Bill Mead of Houston is glad the tax cuts signed by President Trump last year lowered the corporate tax rate, aligning it more with rates in other nations. But the naval architect, 71, still feels the cuts were far too generous to the wealthy. “I don’t know why they need it,” he says. “They’re just going to use it to overpay for something they could have anyway. They all need to sit down at the club and think about this. They could make the country better by paying a little more.”
Overall, Mead—a Republican—disapproves of the new tax law.
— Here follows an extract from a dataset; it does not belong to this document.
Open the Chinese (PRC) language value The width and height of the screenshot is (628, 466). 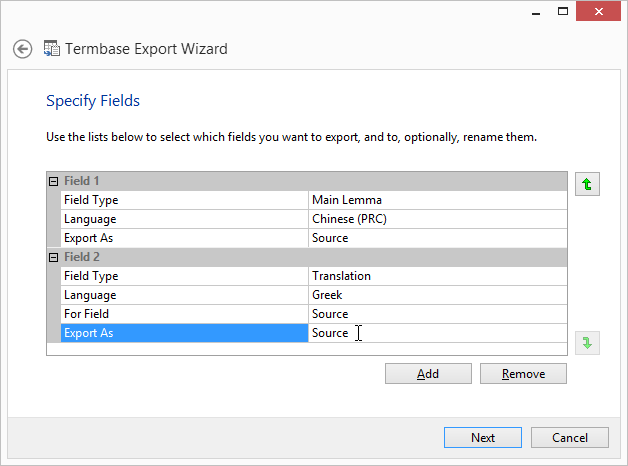(x=440, y=219)
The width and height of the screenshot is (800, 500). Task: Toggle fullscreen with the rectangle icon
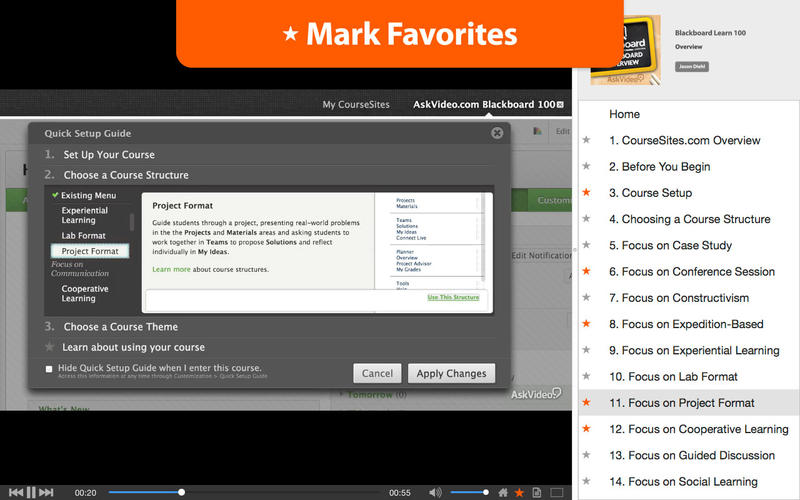[555, 492]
So do a lot of other Americans. In the latest Gallup poll, 48% of respondents said they disapprove of the tax cuts, while just 39% approve–which seems surprising, given that the cuts have boosted take-home pay for roughly two-thirds of workers. Republicans in Washington are so dismayed by the tax law’s unpopularity that they’re considering another round of tax cuts, although passage seems unlikely.
Yahoo Finance conducted its own flash poll on April 18 to figure out why, exactly, Americans don’t like the tax cuts. We found three basic reasons: People think the tax cuts favor the wealthy over the middle and working class. They’re suspicious that tax cuts for businesses are permanent but tax cuts for individuals are temporary. And they think it’s irresponsible to finance the tax cuts with debt that future workers will have to shoulder.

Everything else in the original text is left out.